The boundary between religion and culture is a fuzzy one, and not just in Ireland, argues Professor Ronan McCrea (UCL Laws)
The news that the more than 200 Irish secondary schools run by the State Education and Training Boards are to phase out specifically Catholic symbols and practices was unsurprising. These schools are formally multidenominational so mandatory Masses, Catholic symbols and visits by diocesan inspectors have come to be seen as increasingly inappropriate in a country whose population includes rapidly rising numbers of non-Catholics and, indeed, non-religious people.
However, while mandatory Masses and diocesan inspections are clearly unsustainable in contemporary Ireland, working out what symbols and arrangements should stay or go is likely to be a difficult task.
The General Secretary of Education and Training Boards Ireland has stated that the overall goal is "catering for children of all religious and non-religious worldviews equally". The problem is that given the fuzzy border between religion and culture, achieving absolute equality between all religions is extraordinarily difficult.
Christianity has been one of the biggest, perhaps the biggest, influence on Irish and European culture over the centuries.
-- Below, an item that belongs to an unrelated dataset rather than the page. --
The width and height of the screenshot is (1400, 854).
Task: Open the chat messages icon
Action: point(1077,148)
To be sure, there have been other influences. A strong secular tradition has made European societies some of the least religiously influenced in the world.
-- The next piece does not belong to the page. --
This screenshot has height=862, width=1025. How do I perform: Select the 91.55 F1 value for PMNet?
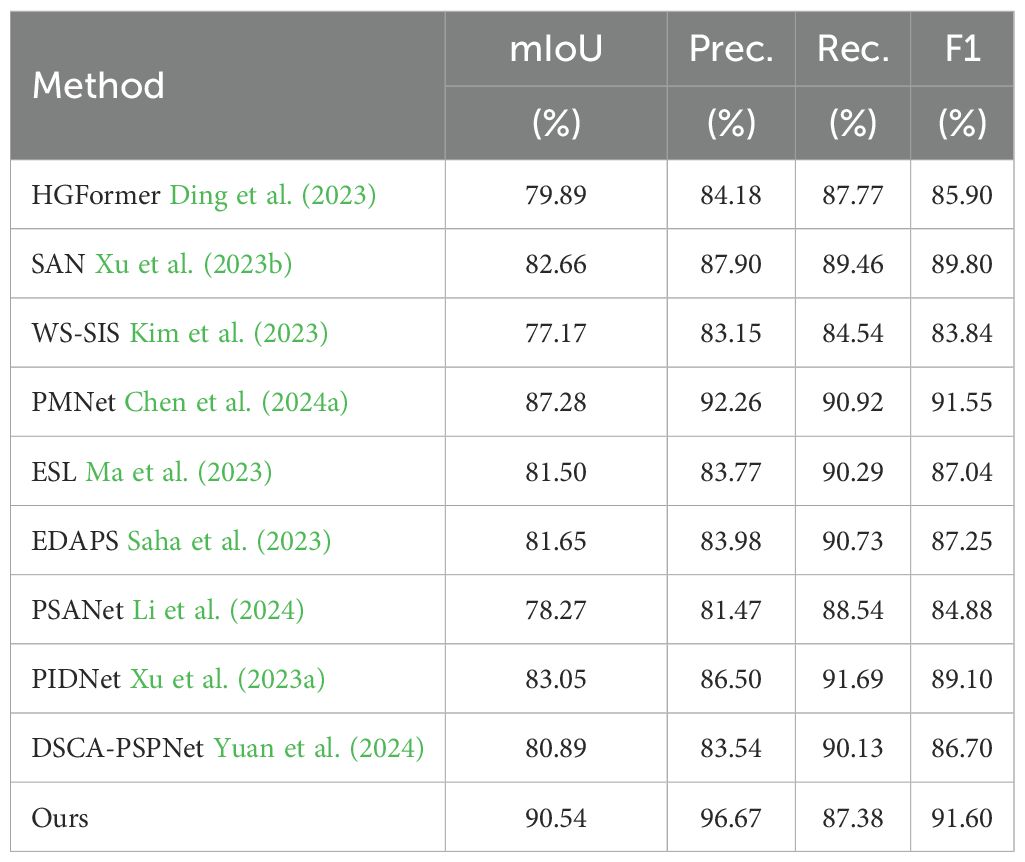[x=964, y=402]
There have also been long-standing Jewish and Muslim presences in parts of Europe and recent decades have seen a large increase in the Muslim population as well as rises in the numbers of other religions and non-believers.
However, in most European states for almost all of the past millennium the vast majority of the population has been Christian. The influence of this religious tradition on national cultures is hard to overstate. European art and music cannot be understood without an understanding of the Christian story.
Absolute symbolic equality
In Ireland the Christian influence over Irish culture is difficult to avoid from basic greetings such as "Dia is Muire dhuit" to the status of St Patrick’s Day as national holiday. As a range of scholars of church-state relations have pointed out over the years, in circumstances where one particular faith has exercised a predominant influence over centuries, achieving absolute symbolic equality for all religions is almost impossible.
Absolute symbolic equality between all religions would rule out maintaining the flags of countries such as Sweden and the UK, which feature crosses, or having Christmas, Easter or St Patrick’s Day as national holidays. The use of the shamrock on the jerseys of Irish sports teams would also fall foul of a strict neutrality rule given the history of the shamrock as a symbol of the Christian Holy Trinity.
As Benedict Anderson, the famous theorist of nationalism, wrote, nations are "imagined communities" that require shared stories and symbols to sustain them. It is unavoidable that those stories and symbols if they have any historical resonance, will reflect the religiously-particular history of that nation.
This does not mean that countries must inevitably be stuck with active promotion of the symbolic predominance of one particular faith. What is needed will be a difficult and sometimes unclear process of differentiating between symbols and practices that promote a particular faith and shared cultural symbols and practices that may bear the imprint of a particular faith, but which have achieved a separate existence in national culture beyond their religious significance.
The shamrock
In some cases, this might be straightforward. The shamrock as a symbol of Ireland has probably achieved a meaning separate from its religious origins just as the Swedish flag represents Sweden in a way that transcends the presence of a cross on the flag.
Other cases might be more difficult, Christmas has a dual role as a national celebration with many secularised elements as well as Christian religious feast. This means that it may be reasonable to give Christmas a more prominent role in the life of a secular Irish school than is given to Diwali, Eid or Yom Kippur.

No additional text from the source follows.